• _Task details_:
Search the data for "Like". Each line containing it is to be copied.
::: Data
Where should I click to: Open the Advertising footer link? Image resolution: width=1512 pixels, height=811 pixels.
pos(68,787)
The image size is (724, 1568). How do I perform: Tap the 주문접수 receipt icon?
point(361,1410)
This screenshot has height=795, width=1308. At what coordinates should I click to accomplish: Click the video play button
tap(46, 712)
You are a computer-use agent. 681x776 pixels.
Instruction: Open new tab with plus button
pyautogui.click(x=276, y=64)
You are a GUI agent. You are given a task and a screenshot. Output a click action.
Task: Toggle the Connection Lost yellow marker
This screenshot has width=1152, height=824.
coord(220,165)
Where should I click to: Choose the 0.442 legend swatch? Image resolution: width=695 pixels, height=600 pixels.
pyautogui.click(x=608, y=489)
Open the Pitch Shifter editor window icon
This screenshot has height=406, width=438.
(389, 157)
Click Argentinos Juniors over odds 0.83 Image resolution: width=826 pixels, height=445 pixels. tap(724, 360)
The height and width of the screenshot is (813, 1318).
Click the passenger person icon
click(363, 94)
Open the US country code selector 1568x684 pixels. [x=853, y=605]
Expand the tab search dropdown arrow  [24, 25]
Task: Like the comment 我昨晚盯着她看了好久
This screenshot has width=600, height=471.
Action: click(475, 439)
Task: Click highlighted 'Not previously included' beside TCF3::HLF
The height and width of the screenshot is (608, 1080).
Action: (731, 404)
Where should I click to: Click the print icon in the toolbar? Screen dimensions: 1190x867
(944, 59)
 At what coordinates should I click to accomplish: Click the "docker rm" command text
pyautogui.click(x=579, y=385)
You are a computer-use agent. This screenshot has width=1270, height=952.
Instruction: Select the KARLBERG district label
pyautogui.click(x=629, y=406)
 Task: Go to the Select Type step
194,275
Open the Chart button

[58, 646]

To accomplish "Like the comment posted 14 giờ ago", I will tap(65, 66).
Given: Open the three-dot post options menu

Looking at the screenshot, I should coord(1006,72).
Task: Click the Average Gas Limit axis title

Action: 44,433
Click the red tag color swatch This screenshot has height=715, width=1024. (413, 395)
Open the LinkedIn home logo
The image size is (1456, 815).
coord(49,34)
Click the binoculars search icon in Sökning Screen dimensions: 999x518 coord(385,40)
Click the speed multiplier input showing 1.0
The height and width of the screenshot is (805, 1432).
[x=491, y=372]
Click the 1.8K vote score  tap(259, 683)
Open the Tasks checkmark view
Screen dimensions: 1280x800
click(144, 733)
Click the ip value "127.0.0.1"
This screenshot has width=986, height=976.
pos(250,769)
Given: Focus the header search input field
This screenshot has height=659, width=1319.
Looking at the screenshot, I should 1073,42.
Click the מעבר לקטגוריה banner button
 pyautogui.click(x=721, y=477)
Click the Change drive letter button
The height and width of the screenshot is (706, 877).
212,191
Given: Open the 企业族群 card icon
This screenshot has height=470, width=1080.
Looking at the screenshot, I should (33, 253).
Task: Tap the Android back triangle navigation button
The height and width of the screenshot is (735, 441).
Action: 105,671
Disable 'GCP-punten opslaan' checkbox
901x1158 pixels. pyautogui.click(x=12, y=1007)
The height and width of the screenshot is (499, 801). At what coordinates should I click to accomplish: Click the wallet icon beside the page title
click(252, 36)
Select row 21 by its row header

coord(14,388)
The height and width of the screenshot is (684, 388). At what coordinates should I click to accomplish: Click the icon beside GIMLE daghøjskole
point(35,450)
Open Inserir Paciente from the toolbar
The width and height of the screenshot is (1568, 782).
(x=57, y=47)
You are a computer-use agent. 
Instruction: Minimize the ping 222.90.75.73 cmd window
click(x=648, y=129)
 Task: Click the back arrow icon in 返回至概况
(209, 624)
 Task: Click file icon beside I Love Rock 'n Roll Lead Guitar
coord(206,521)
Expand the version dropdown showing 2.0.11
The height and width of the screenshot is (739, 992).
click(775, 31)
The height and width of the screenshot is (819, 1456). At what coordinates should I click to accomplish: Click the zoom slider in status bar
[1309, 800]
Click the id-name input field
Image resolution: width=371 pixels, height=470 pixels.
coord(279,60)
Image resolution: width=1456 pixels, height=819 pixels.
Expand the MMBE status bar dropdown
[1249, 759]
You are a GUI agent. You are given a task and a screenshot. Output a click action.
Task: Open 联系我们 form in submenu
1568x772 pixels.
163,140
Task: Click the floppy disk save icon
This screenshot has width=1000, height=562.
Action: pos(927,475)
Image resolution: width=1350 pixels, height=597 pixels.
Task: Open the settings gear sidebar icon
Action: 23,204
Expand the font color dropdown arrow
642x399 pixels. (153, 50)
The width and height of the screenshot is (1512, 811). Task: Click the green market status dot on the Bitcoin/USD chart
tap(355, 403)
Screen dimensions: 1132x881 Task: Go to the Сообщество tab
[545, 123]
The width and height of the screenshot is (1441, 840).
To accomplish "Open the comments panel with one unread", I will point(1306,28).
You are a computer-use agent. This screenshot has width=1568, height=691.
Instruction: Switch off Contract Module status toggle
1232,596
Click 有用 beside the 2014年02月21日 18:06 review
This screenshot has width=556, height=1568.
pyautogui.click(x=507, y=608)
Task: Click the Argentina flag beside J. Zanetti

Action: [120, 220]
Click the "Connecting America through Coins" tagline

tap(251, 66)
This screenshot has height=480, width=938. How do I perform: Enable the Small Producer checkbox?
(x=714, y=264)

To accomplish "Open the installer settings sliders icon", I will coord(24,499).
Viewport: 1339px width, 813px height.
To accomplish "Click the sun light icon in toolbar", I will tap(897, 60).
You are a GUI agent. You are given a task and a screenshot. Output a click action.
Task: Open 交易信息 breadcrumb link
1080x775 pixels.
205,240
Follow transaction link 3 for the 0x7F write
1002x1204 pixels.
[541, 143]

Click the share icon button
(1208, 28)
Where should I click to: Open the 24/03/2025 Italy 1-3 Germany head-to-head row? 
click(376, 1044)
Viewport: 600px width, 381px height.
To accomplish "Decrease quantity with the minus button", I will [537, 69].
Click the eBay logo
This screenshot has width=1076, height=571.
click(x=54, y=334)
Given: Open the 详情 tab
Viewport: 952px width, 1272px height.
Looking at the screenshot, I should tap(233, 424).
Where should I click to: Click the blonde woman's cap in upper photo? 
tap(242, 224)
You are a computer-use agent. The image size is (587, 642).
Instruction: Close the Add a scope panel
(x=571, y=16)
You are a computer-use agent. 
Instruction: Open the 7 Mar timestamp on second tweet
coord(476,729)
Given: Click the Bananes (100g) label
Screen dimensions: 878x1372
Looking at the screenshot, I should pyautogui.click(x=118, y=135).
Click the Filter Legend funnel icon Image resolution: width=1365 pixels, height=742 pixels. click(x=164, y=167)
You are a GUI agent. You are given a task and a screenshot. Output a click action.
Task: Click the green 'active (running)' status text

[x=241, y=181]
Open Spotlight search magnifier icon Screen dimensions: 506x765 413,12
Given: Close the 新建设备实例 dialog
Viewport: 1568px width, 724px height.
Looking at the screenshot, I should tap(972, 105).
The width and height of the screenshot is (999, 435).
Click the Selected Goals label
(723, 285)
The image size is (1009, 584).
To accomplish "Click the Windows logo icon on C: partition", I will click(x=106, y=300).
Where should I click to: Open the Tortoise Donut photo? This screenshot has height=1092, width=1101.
::::::
• _Solution to this task_:
Task: Like the comment 我昨晚盯着她看了好久
To accomplish "Like the comment posted 14 giờ ago", I will tap(65, 66).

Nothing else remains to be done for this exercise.